By pursuing a master's in project management online, you can gain the leadership skills to deliver products and services that meet clients' needs on time and within budget. These programs provide knowledge and tools needed to define a project's scope, facilitate scheduling and cost planning, assess risk, and manage quality control.
Traditional project management graduate programs take two years to complete, but you can earn your degree faster by enrolling in an accelerated track. These intensive programs teach through eight-week courses offered year-round, allowing you to graduate in as little as one year.
This guide provides additional information about the project management field, including job options and professional resources. You will also receive guidance on how to pick the right program and navigate the admissions process.
What Is Project Management?
Project management comprises the application of tools, skills, techniques, and knowledge to fulfill the requirements for a fixed-timeline product or other deliverable. Unlike most daily activities, each project has a defined scope, resources, and schedule. Typically, multiple operational groups work together to accomplish a singular objective. Project teams are diverse, and members can come from different departments, companies, and geographic locations.
The Project Management Institute (PMI) identifies five steps in the project management process: initiation, planning, execution, monitoring/controlling, and closing. Projects come in all shapes and sizes, depending on the company and industry. Examples include the development of new software to improve marketing functions, the construction of an office building, and the expansion of a company's trade initiatives into new markets.

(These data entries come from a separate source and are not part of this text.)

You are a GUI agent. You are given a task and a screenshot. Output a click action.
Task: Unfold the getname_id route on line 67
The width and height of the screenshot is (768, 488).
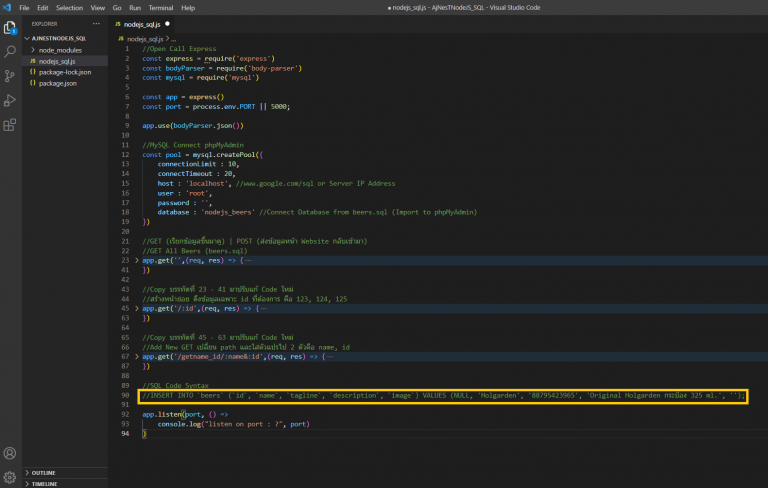coord(137,356)
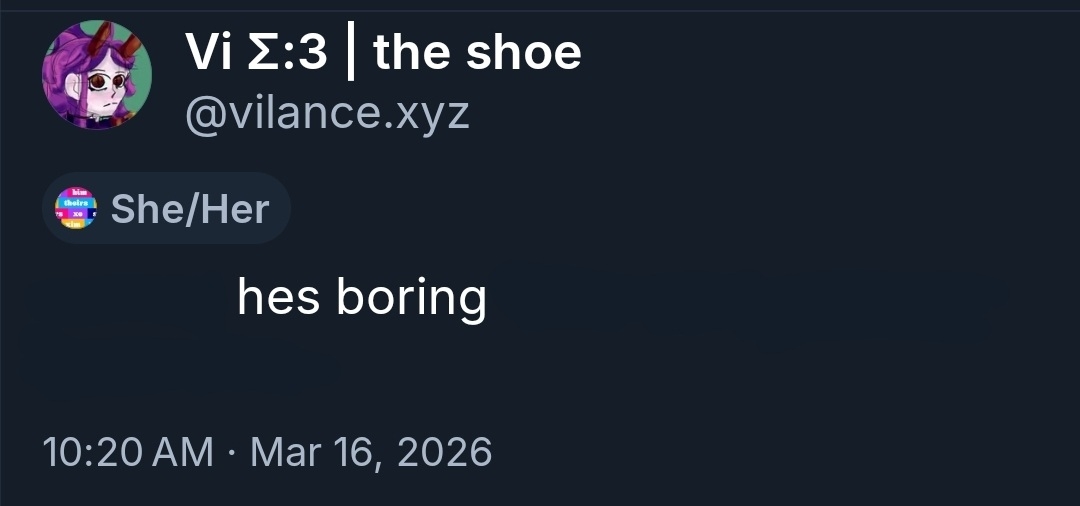
Task: Click the year 2026 in timestamp
Action: click(444, 452)
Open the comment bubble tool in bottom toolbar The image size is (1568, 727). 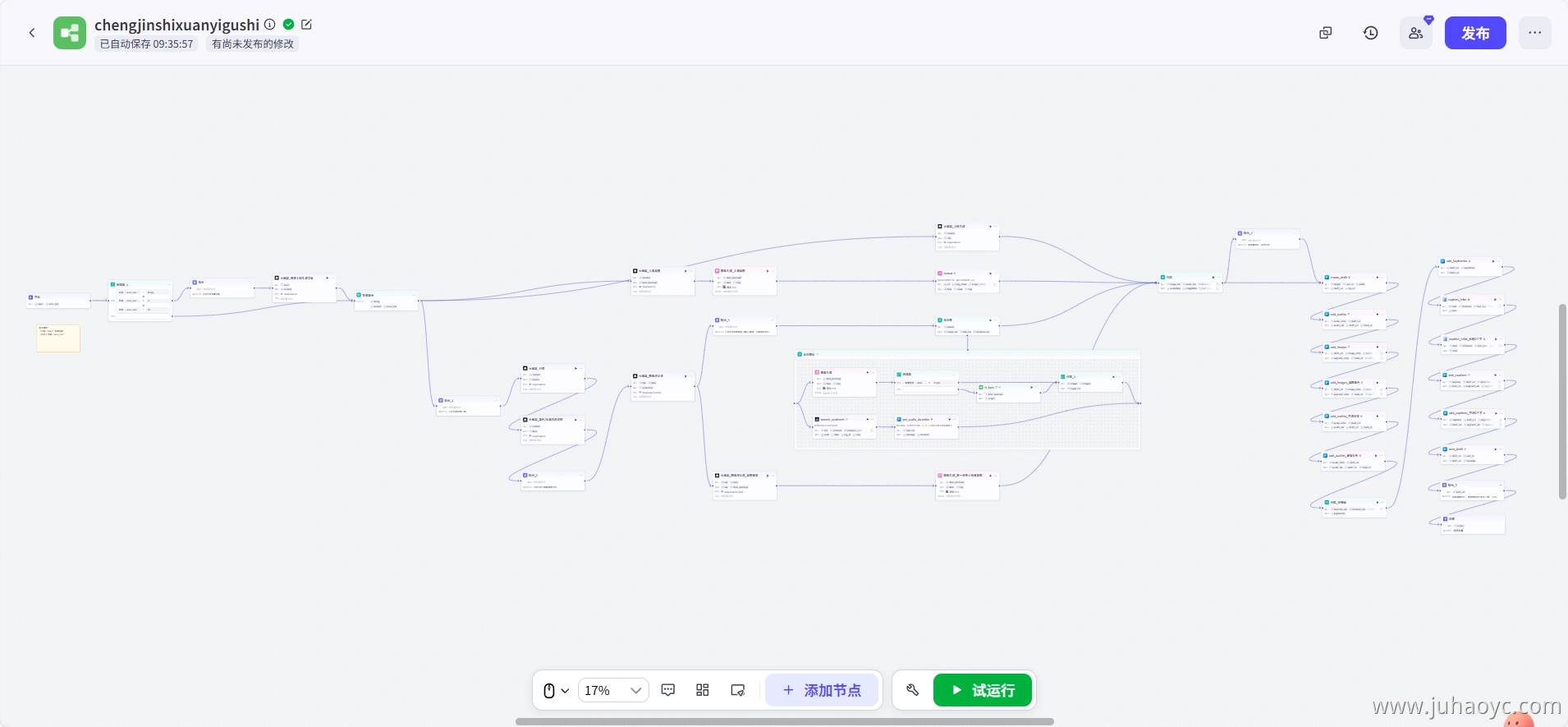[668, 690]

Project managers are in high demand. PMI estimates that project management positions in seven major business sectors will grow 33% worldwide between 2017 and 2027, leading to approximately 22 million new jobs.
You can discover more about the project management field by consulting this program guide. The guide details the best master of project management online programs. You will also gain valuable insight from an experienced project manager.
What You Can Do With a Master's in Project Management
Project managers are good communicators, leaders, and decision-makers. They must also be extremely organized and prepared to handle gray areas where nothing is clear. Project managers often work interdepartmentally to ensure smooth workflows and on-time delivery, while also negotiating the politics of a multidepartmental undertaking. Nearly every industry needs project managers to oversee product development, shipping, and sales, or to manage a team that provides a service. Although project managers are in high demand, the competition for jobs is keen, meaning employers expect accurate and high-level work from those in this profession.
- Construction Managers
Construction managers oversee construction projects from start to finish. Not only do they serve as on-site supervisors, but they also take responsibility for planning, budgeting, and project coordination. Experience in a construction-related trade and training in project management are usually prerequisites for starting a career in construction management. Many of these managers are self-employed.
Median Annual Salary: $93,370
Projected Growth Rate (2018-28): 10%
- Cost Estimators
As the name states, cost estimators use data to estimate a project's cost in labor, time, and materials. They generally work in specialty trades like contracting, construction, manufacturing, or automobile repair and have strong skills in math and data analysis.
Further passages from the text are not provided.